»»
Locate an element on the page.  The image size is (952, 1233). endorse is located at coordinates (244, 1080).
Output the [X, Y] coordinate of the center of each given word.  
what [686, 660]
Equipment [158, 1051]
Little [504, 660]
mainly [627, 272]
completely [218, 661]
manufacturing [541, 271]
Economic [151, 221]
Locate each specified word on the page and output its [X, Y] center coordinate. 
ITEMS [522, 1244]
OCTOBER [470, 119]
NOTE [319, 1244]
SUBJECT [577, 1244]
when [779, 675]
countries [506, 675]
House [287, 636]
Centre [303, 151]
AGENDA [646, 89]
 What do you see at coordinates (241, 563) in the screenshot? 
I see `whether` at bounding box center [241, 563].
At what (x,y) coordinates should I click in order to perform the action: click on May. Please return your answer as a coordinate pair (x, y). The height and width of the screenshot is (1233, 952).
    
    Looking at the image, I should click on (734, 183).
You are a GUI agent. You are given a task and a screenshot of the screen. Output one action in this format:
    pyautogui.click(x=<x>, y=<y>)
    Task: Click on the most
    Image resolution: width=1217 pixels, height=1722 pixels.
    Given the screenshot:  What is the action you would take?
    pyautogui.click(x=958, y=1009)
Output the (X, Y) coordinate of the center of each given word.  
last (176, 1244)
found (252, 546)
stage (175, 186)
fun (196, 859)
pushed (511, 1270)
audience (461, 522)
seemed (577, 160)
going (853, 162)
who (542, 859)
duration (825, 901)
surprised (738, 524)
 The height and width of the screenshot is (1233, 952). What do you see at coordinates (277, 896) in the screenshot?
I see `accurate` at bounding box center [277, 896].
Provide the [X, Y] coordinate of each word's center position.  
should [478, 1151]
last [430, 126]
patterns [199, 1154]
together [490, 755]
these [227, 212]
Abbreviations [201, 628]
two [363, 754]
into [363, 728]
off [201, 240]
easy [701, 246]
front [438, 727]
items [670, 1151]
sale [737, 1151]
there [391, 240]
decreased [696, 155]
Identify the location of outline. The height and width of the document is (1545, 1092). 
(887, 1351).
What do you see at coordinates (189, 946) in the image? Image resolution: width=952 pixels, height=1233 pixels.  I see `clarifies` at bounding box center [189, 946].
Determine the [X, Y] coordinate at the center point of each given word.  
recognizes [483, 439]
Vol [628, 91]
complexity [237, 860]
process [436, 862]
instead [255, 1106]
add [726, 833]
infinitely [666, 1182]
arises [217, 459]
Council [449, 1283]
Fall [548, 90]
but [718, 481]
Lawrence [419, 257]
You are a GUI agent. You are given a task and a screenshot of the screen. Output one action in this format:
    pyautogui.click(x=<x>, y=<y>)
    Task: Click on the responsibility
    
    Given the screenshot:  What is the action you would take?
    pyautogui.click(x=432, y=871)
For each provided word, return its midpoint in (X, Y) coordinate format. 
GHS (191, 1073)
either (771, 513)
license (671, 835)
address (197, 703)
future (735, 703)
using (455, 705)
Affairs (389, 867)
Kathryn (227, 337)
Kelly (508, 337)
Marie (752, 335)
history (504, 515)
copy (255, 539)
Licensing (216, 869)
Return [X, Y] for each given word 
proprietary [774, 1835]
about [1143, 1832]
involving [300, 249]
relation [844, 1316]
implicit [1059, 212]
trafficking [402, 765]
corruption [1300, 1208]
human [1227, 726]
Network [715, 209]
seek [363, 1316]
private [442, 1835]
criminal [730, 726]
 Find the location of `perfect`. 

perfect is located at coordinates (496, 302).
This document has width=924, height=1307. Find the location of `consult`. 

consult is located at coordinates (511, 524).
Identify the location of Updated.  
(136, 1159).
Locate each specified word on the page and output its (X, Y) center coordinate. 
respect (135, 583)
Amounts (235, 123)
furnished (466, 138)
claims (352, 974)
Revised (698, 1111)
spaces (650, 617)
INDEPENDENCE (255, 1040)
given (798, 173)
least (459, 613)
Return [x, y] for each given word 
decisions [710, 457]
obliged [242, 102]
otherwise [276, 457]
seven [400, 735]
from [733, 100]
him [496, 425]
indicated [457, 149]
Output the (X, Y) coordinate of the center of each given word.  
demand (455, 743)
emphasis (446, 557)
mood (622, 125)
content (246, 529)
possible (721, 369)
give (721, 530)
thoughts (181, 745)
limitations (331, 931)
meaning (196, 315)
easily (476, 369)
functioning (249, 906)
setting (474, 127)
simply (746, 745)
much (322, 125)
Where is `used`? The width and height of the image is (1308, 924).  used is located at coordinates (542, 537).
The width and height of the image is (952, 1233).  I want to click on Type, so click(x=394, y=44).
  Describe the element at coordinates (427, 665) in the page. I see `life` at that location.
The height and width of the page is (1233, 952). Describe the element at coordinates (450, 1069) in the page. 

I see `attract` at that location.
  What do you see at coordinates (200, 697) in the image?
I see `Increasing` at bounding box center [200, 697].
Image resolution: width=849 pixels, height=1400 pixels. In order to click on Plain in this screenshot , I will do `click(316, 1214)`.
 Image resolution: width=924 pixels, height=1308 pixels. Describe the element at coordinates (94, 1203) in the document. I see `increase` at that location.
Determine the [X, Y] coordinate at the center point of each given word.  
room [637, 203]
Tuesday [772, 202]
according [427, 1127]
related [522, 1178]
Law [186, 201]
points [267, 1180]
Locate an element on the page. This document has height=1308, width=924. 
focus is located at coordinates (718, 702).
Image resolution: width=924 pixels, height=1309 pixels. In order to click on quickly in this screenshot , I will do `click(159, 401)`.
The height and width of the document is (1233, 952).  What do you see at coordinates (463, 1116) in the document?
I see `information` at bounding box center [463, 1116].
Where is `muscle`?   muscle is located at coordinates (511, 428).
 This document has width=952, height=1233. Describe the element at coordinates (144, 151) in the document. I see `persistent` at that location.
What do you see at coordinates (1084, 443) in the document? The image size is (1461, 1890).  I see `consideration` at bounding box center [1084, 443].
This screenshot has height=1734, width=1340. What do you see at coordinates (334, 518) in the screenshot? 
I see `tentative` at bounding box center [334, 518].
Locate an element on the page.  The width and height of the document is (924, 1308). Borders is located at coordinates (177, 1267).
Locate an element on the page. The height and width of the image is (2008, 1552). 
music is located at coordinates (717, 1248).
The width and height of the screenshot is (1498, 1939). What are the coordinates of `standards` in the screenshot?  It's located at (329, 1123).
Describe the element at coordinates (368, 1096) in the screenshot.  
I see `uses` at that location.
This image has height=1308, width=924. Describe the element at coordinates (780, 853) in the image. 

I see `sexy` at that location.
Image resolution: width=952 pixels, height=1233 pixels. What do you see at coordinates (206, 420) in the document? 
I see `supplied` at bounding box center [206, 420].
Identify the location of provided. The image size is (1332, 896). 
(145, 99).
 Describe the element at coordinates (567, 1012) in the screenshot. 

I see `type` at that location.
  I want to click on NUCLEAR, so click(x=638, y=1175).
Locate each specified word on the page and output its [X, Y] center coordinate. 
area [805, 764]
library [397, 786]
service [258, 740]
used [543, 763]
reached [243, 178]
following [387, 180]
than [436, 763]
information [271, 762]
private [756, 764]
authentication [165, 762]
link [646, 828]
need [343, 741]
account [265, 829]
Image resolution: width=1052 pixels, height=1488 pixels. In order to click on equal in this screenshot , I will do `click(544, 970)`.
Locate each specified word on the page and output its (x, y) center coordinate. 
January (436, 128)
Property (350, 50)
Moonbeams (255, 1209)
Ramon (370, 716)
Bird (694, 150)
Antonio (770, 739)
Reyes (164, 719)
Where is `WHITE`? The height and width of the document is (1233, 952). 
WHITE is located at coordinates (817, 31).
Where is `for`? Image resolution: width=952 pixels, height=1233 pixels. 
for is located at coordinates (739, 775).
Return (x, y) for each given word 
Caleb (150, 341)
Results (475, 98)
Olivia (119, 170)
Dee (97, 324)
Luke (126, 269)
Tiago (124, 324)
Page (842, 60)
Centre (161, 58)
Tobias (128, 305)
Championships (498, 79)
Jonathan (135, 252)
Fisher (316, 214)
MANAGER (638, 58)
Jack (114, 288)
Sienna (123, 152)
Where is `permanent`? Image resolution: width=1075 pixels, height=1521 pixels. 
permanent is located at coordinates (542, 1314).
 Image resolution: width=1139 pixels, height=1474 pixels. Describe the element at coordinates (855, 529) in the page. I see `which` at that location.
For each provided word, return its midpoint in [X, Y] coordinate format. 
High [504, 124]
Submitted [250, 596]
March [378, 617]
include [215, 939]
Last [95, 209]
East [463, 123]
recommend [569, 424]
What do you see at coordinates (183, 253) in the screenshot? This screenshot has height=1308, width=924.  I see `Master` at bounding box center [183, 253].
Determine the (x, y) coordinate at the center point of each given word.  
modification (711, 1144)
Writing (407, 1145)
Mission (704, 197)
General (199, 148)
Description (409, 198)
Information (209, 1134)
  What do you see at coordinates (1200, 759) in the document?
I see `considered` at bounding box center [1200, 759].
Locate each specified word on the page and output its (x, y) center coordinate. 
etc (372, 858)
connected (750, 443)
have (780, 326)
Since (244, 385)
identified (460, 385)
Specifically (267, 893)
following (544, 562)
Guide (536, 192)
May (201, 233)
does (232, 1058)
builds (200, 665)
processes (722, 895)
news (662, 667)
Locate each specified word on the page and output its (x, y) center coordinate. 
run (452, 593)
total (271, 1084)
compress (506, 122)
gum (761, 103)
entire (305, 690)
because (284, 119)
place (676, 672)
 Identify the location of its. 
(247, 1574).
««
▶ **Given problem**: Write out the listing lines from the one containing "future (735, 703)" up to and including the one containing "him [496, 425]", substituting "position" for "location" and leaving everything else as it is.

▶ **Answer**:
future (735, 703)
using (455, 705)
Affairs (389, 867)
Kathryn (227, 337)
Kelly (508, 337)
Marie (752, 335)
history (504, 515)
copy (255, 539)
Licensing (216, 869)
Return [X, Y] for each given word 
proprietary [774, 1835]
about [1143, 1832]
involving [300, 249]
relation [844, 1316]
implicit [1059, 212]
trafficking [402, 765]
corruption [1300, 1208]
human [1227, 726]
Network [715, 209]
seek [363, 1316]
private [442, 1835]
criminal [730, 726]
 Find the position of `perfect`. 

perfect is located at coordinates (496, 302).
This document has width=924, height=1307. Find the position of `consult`. 

consult is located at coordinates (511, 524).
Identify the position of Updated.  
(136, 1159).
Locate each specified word on the page and output its (X, Y) center coordinate. 
respect (135, 583)
Amounts (235, 123)
furnished (466, 138)
claims (352, 974)
Revised (698, 1111)
spaces (650, 617)
INDEPENDENCE (255, 1040)
given (798, 173)
least (459, 613)
Return [x, y] for each given word 
decisions [710, 457]
obliged [242, 102]
otherwise [276, 457]
seven [400, 735]
from [733, 100]
him [496, 425]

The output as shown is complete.